Copy out every line of the records below word for word, omitting the pictures.
[Start of EXTRACTED RECORDS]
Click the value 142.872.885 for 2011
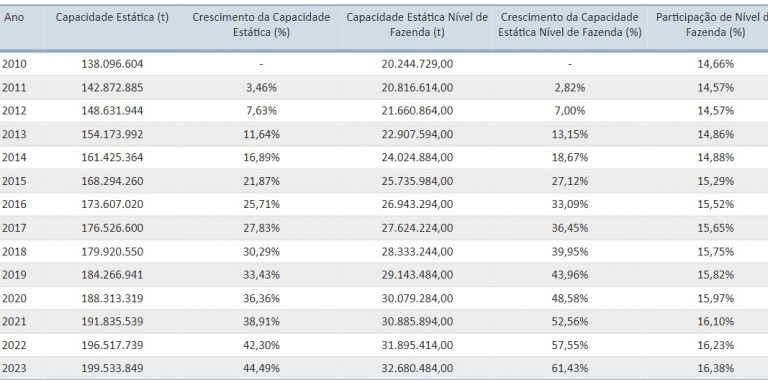 coord(112,88)
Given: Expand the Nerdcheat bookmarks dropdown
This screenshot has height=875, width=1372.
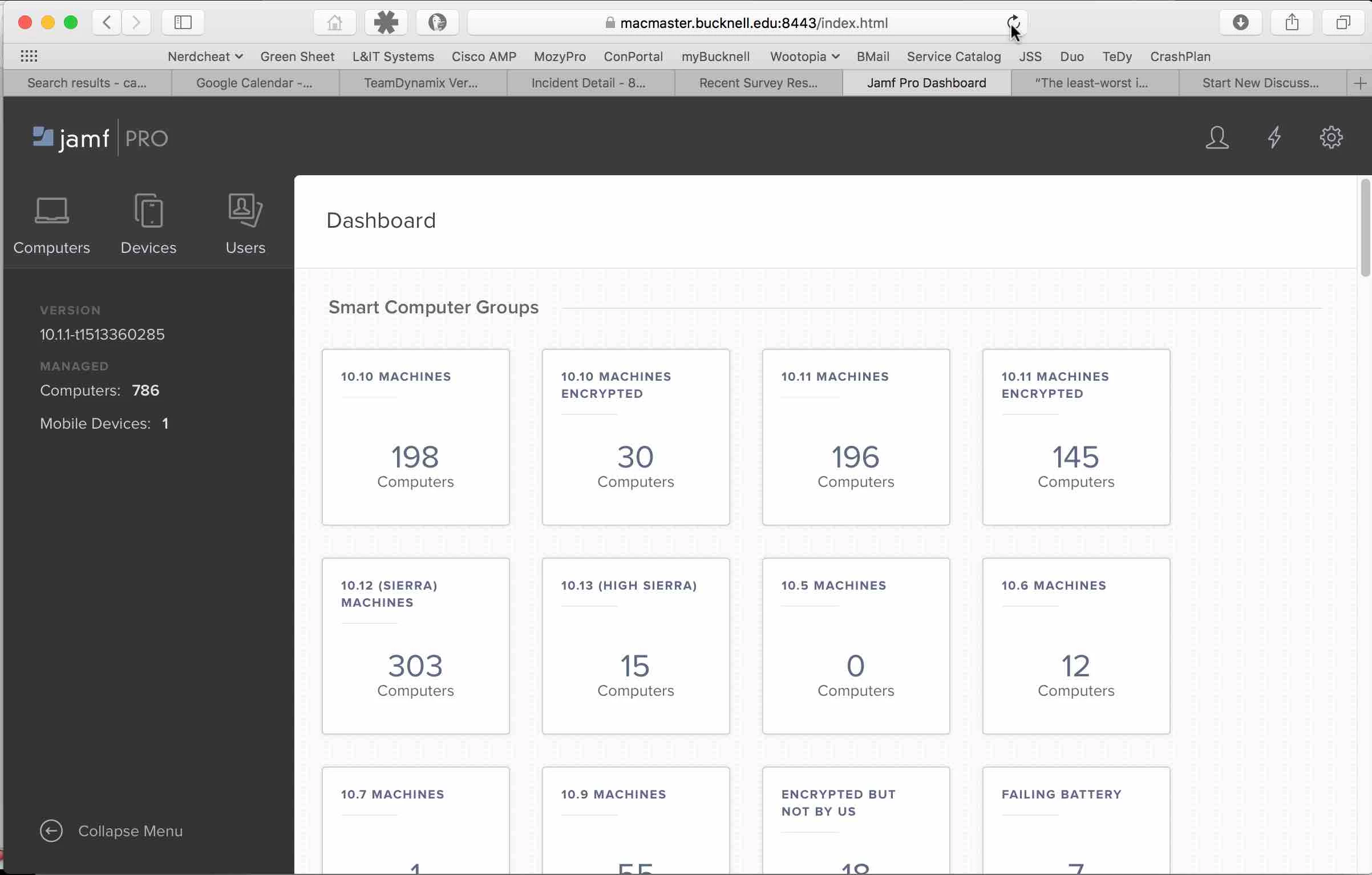Looking at the screenshot, I should coord(205,57).
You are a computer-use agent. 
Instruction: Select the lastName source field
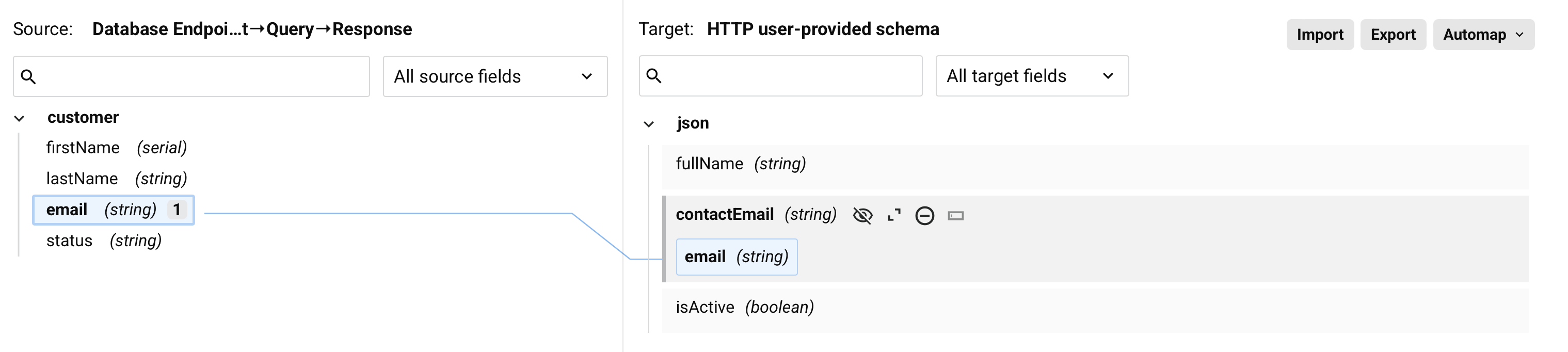click(x=82, y=179)
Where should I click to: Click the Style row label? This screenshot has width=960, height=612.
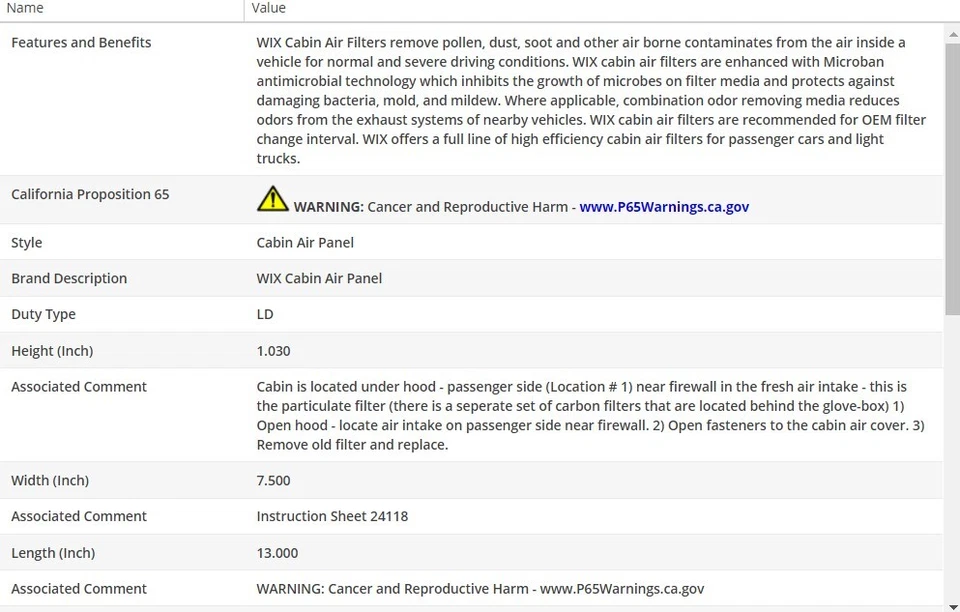point(27,243)
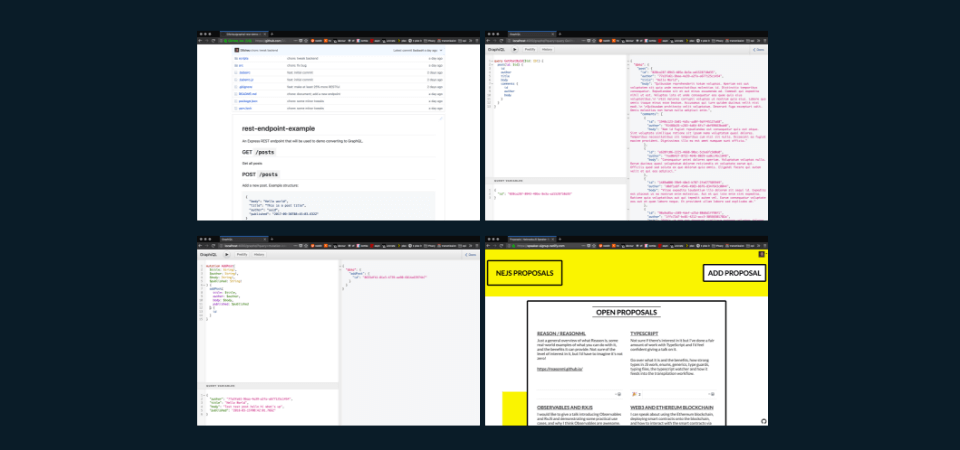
[End of EXTRACTED RECORDS]
_SOLUTION FOR THIS EXERCISE_
Click the value 142.872.885 for 2011
 coord(112,88)
Given: Expand the Nerdcheat bookmarks dropdown
This screenshot has height=875, width=1372.
Looking at the screenshot, I should coord(205,57).
You are a computer-use agent. 
Instruction: Select the lastName source field
click(x=82, y=179)
Where should I click to: Click the Style row label? This screenshot has width=960, height=612.
point(27,243)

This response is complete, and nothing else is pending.